> **Exercise**: Could you filter the records below and return each line that holds "agent"?

[Opening Supplied entries section]

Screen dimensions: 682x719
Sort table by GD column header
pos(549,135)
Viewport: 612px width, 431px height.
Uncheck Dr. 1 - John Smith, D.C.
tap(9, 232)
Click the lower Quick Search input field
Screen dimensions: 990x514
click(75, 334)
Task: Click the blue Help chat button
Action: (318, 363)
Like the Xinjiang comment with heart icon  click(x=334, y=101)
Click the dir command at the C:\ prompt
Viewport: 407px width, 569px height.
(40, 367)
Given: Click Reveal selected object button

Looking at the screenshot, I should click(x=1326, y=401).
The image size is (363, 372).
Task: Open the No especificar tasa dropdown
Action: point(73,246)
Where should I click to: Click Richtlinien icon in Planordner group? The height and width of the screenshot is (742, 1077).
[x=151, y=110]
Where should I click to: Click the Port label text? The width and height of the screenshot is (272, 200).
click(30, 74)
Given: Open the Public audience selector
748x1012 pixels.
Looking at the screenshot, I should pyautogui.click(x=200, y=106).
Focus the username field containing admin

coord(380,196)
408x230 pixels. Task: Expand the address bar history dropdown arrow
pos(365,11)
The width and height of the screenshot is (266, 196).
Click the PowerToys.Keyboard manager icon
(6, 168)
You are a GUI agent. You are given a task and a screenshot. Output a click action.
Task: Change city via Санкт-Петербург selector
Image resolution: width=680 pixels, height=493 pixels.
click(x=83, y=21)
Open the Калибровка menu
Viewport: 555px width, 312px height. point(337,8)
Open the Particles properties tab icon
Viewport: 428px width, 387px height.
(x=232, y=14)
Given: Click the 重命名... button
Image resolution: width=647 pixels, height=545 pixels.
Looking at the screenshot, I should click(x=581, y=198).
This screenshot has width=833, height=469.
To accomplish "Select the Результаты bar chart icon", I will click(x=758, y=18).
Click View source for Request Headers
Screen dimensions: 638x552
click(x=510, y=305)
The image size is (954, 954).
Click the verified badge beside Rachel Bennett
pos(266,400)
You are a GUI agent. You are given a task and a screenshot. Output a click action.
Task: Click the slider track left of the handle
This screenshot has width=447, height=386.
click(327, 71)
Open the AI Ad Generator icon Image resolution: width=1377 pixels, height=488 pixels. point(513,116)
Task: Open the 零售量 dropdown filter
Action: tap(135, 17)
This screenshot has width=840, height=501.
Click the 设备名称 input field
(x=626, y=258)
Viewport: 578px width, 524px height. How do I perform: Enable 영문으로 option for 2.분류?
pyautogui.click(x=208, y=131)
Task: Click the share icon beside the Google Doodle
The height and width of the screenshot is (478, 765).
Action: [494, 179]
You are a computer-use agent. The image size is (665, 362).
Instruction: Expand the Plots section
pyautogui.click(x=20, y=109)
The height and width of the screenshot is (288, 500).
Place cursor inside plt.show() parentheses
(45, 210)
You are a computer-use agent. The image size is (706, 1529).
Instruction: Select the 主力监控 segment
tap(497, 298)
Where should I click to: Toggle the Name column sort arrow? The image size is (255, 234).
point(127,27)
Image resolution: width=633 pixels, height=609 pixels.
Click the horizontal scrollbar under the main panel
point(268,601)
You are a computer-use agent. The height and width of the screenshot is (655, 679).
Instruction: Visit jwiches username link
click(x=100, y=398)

[Closing Supplied entries section]

> **Reply**:
You are a GUI agent. You are given a task and a screenshot. Output a click action.
You are a GUI agent. You are given a task and a screenshot. Output a click action.
You are a computer-use agent. The image size is (665, 362).
You are a computer-use agent. The image size is (706, 1529).
You are a computer-use agent. The height and width of the screenshot is (655, 679).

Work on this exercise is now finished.